Vor 25 Jahren entführt

Gott, eine unbegreifliche Instanz

Als die damals zehnjährige Natascha Kampusch am 2. März 1998, vor 25 Jahren, auf dem Schulweg entführt wurde, dachte niemand, dass sie 3096 Tage ihrer Freiheit beraubt sein würde. Erst 2006 gelang es ihr, ihrem Entführer zu entkommen. Ihre Gefangenschaft verarbeitete sie seither in mehreren Büchern. Im Exklusiv-Interview mit unserer Zeitung spricht Kampusch über ihr persönliches Gottesbild, persönliche Werte und inspirierende Lebensweisheiten.

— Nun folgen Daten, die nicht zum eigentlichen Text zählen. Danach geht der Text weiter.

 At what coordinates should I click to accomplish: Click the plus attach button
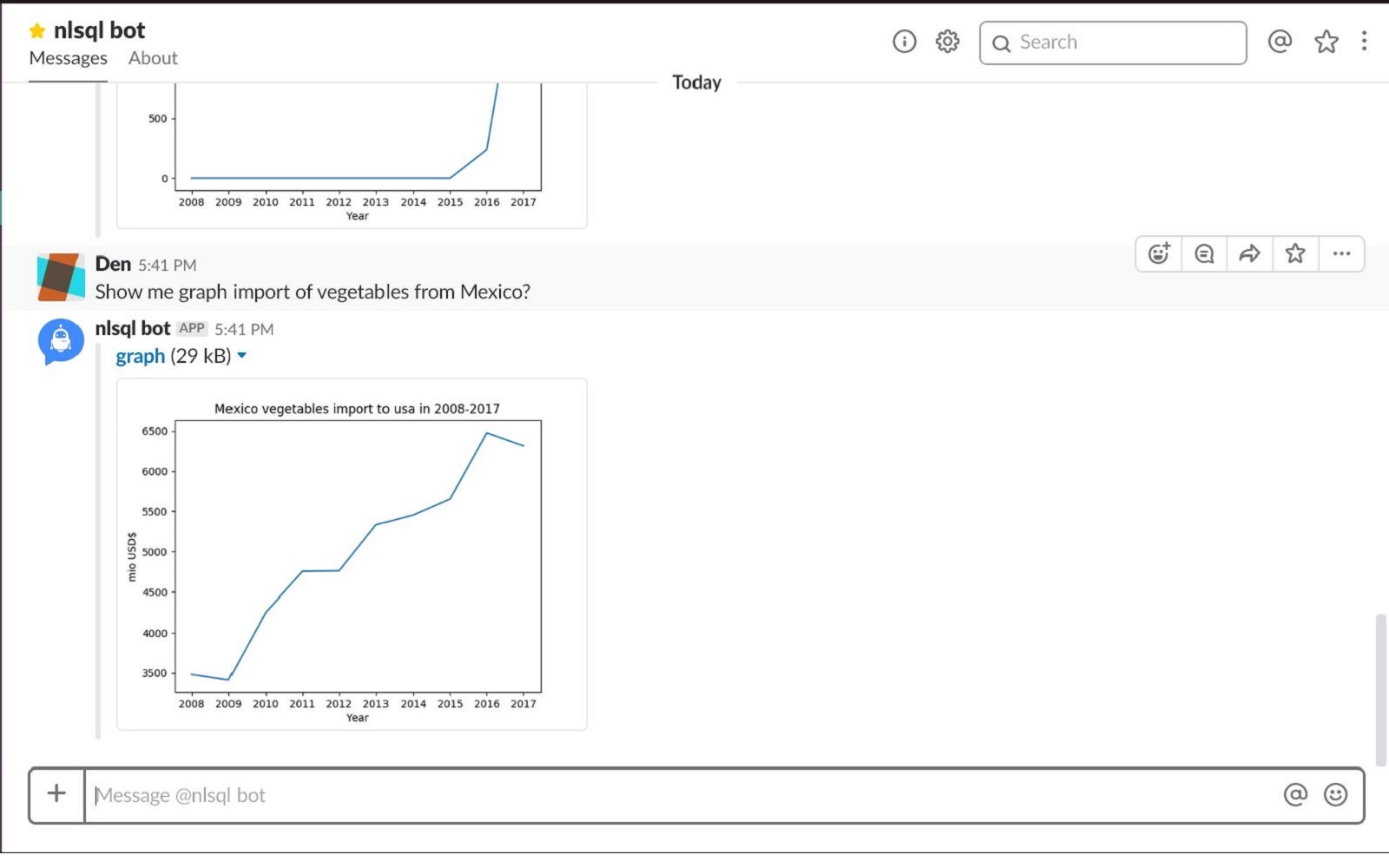(x=56, y=793)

Frau Kampusch, Sie waren 3096 Tage in der Gewalt Ihres Entführers. Was gab Ihnen die Kraft, diese lange Zeit der Ungewissheit durchzustehen?

Der Glaube an einen positiven Ausgang und die Möglichkeit, mein Leben wieder selbst positiv gestalten zu können.

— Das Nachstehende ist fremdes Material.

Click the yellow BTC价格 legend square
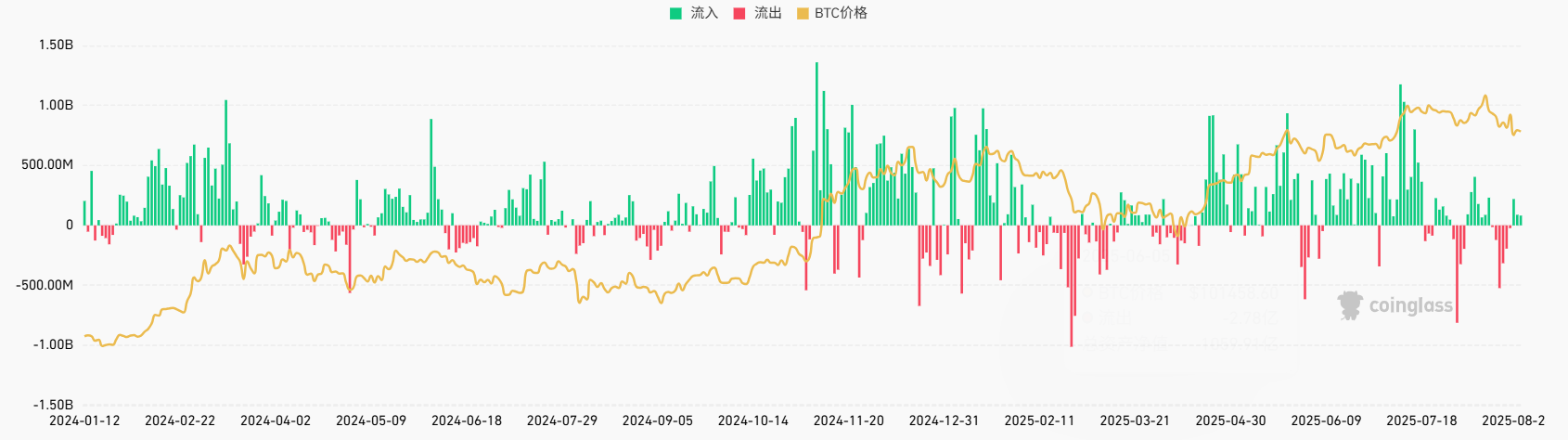 pyautogui.click(x=803, y=13)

Wie haben Sie dieses Trauma aufgearbeitet?

Ich hatte die Möglichkeit, mich durch Trauma-Arbeit im Rahmen einer Gesprächstherapie nach und nach mit dem Erlebten zu beschäftigen und es Schritt für Schritt emotional einzuordnen und zu verarbeiten. Ganz werde ich das Thema wohl nie aufarbeiten können, auch wenn ich es mir für mich wünschen würde.

Konnten Sie demzufolge Resilienz aufbauen, also Widerstandsfähigkeit?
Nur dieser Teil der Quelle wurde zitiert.